[[ Data for the task, beginning ]]
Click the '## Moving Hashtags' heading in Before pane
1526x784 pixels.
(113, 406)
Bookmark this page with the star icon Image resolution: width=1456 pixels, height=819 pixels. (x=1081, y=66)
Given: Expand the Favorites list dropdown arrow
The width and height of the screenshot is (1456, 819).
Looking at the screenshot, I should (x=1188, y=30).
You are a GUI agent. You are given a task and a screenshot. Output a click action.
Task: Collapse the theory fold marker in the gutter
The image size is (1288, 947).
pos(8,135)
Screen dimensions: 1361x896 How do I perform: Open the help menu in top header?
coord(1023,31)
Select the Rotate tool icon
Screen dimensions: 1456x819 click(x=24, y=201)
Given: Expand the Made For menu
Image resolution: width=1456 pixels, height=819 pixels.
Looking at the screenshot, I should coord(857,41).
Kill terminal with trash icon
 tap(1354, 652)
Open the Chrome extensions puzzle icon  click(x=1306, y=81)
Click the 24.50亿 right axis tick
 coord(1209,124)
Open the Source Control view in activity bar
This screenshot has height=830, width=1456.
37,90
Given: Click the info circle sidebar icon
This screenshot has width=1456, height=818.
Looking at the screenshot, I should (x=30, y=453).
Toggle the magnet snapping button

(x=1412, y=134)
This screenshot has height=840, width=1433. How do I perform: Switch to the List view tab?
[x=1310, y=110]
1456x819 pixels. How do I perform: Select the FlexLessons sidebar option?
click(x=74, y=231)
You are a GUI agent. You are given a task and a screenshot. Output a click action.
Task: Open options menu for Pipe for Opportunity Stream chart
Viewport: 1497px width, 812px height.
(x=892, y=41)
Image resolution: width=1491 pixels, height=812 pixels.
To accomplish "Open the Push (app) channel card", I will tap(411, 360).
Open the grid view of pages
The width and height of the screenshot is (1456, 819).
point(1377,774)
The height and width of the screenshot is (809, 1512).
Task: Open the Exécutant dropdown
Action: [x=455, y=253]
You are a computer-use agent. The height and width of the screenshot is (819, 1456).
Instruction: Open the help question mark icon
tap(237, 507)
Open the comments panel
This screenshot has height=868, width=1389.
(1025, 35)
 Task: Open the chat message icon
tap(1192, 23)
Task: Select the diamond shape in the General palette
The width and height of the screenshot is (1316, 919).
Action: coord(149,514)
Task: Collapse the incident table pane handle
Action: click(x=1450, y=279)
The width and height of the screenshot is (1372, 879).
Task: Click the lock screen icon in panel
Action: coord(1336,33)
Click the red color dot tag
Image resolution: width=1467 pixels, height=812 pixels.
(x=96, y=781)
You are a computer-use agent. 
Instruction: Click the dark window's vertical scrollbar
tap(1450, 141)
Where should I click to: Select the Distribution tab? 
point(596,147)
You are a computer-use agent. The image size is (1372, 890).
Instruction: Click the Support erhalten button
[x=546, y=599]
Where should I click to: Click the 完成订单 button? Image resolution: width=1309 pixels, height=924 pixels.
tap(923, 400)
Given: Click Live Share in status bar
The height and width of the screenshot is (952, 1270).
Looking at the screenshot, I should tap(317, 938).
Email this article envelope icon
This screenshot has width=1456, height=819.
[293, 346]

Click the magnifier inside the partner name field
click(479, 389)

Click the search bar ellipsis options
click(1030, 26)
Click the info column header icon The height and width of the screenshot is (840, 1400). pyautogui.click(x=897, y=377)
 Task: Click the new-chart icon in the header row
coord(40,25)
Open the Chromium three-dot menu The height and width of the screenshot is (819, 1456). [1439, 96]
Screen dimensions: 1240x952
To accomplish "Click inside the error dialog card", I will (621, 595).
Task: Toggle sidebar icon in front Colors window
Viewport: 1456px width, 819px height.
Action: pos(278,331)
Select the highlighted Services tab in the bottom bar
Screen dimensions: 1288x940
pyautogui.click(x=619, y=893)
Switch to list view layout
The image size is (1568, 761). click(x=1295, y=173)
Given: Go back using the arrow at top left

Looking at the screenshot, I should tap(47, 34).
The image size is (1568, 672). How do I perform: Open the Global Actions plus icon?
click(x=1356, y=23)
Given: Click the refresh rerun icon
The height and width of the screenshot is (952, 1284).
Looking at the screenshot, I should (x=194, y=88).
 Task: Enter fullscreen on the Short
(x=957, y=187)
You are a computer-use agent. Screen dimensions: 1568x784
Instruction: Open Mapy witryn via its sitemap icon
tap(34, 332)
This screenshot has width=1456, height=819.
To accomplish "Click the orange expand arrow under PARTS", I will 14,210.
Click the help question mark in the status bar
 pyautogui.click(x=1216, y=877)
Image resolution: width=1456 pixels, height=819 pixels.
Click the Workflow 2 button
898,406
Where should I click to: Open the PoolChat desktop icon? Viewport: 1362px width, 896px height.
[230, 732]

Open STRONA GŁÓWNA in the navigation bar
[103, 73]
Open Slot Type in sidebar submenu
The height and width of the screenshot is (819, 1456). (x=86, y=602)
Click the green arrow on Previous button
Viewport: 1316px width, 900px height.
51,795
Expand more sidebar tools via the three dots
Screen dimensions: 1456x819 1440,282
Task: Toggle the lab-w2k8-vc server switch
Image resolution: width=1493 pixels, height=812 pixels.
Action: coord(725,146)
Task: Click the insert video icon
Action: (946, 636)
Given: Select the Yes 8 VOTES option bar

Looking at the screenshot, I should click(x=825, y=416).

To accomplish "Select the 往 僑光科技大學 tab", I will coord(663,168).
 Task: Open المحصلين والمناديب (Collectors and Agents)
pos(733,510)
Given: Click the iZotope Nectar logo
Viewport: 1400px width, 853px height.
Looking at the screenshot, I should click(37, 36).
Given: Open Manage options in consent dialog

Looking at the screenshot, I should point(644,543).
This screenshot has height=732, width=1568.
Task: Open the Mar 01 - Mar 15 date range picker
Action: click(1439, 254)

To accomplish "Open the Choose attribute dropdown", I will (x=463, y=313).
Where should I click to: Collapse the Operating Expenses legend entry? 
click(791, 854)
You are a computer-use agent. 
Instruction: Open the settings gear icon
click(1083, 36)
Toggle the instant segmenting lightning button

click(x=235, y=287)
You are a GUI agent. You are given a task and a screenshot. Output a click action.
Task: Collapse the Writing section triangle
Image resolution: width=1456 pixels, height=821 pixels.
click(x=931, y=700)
[[ Data for the task, end ]]
## What is expected
Go to the line with "Screen dimensions: 1361x896" in the entries above and repeat every line from there through the line with "Given: Click the info circle sidebar icon", exactly and with no other text.

## Expected answer
Screen dimensions: 1361x896 How do I perform: Open the help menu in top header?
coord(1023,31)
Select the Rotate tool icon
Screen dimensions: 1456x819 click(x=24, y=201)
Given: Expand the Made For menu
Image resolution: width=1456 pixels, height=819 pixels.
Looking at the screenshot, I should coord(857,41).
Kill terminal with trash icon
 tap(1354, 652)
Open the Chrome extensions puzzle icon  click(x=1306, y=81)
Click the 24.50亿 right axis tick
 coord(1209,124)
Open the Source Control view in activity bar
This screenshot has height=830, width=1456.
37,90
Given: Click the info circle sidebar icon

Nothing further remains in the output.